> Task:
State the count of lines below in which the word "field" appears, and add nothing.
##############################
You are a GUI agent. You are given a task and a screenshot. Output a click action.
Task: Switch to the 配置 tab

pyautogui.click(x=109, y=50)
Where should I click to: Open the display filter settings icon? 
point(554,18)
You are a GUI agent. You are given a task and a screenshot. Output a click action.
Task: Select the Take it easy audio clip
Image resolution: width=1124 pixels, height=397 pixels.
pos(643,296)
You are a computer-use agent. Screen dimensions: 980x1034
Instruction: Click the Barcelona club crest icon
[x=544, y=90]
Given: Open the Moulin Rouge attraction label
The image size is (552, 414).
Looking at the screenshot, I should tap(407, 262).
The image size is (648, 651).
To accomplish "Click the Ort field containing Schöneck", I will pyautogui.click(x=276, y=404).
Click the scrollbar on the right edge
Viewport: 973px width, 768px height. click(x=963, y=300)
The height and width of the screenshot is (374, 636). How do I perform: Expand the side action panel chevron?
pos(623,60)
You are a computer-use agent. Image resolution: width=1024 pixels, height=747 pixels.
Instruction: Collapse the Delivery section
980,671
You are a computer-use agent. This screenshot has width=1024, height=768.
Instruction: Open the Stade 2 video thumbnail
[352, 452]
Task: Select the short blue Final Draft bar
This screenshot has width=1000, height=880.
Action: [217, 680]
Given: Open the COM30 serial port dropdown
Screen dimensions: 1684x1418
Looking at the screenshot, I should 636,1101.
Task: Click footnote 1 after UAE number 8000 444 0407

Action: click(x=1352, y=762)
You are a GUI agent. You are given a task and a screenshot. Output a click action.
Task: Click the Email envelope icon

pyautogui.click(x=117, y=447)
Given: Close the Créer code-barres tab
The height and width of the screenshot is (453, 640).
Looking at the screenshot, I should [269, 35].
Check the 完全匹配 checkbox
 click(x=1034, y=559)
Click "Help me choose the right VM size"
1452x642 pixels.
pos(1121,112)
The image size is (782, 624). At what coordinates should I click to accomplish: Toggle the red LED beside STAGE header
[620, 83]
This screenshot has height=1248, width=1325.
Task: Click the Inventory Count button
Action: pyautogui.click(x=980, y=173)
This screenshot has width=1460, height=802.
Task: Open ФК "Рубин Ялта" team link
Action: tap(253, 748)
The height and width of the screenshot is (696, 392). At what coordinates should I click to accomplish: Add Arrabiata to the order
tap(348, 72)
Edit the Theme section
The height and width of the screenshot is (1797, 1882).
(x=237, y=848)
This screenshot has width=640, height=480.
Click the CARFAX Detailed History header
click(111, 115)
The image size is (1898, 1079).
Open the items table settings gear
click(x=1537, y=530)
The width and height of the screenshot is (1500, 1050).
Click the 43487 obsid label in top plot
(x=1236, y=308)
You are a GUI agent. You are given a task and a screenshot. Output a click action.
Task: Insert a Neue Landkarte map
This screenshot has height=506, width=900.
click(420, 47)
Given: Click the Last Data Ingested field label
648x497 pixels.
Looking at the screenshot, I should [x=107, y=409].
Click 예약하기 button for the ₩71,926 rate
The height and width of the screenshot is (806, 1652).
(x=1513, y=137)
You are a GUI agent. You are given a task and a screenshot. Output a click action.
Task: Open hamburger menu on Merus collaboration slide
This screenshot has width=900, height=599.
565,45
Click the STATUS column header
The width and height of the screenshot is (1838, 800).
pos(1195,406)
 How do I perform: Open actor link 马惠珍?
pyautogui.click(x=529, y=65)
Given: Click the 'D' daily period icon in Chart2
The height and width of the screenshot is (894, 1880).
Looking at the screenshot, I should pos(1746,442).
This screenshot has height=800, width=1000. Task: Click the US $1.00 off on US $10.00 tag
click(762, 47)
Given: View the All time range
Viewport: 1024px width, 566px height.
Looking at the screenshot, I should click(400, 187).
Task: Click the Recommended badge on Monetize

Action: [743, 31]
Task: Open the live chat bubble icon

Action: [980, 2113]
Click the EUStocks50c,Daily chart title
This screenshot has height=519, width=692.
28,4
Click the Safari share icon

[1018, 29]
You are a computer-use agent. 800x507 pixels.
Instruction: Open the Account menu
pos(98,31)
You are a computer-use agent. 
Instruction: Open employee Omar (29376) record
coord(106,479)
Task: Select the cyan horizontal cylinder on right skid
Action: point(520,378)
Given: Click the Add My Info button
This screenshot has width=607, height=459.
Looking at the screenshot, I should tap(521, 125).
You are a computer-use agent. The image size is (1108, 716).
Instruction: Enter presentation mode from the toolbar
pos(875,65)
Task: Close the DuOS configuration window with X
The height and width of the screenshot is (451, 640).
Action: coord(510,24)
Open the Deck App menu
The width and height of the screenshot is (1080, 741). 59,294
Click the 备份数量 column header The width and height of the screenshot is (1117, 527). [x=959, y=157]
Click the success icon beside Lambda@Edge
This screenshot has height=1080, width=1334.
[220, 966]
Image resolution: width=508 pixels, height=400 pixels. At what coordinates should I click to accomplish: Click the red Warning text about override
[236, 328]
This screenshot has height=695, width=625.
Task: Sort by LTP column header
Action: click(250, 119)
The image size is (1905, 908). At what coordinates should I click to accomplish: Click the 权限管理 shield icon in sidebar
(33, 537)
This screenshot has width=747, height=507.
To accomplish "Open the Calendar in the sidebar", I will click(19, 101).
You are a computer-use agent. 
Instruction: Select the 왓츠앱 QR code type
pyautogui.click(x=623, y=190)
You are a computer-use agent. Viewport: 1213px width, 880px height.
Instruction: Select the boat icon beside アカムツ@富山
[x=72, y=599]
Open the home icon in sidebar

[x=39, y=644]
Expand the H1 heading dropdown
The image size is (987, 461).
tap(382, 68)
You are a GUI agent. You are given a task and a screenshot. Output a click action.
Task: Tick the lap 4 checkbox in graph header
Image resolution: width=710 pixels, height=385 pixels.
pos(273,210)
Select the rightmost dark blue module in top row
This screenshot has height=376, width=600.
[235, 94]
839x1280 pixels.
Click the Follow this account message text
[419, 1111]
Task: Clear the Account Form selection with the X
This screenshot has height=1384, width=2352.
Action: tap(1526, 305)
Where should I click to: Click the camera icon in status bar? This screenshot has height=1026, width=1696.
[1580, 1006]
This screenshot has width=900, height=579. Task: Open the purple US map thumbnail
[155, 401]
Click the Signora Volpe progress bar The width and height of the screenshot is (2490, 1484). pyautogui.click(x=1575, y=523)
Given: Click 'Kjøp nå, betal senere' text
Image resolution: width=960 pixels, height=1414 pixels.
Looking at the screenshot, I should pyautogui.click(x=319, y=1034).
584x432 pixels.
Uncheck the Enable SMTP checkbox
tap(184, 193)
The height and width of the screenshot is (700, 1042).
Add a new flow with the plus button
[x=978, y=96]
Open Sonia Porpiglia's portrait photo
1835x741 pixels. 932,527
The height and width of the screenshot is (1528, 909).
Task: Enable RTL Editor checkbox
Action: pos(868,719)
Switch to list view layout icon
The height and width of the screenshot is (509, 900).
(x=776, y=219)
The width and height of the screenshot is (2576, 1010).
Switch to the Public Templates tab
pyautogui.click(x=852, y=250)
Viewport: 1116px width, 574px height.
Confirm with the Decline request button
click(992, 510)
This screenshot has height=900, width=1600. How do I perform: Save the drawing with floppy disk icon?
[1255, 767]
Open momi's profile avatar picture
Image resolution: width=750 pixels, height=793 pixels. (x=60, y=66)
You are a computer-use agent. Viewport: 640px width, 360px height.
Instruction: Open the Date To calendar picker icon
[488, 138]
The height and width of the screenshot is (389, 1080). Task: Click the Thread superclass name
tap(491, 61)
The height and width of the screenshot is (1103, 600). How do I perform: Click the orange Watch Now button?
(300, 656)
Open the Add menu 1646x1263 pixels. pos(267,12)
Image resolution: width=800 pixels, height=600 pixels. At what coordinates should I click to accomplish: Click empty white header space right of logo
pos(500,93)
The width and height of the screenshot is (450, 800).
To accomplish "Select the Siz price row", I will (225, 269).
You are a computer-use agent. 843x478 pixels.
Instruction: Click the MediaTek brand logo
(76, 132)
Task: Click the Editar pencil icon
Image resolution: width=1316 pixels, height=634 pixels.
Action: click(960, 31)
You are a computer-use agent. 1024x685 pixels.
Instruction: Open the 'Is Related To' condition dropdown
##############################
> Problem solution:
2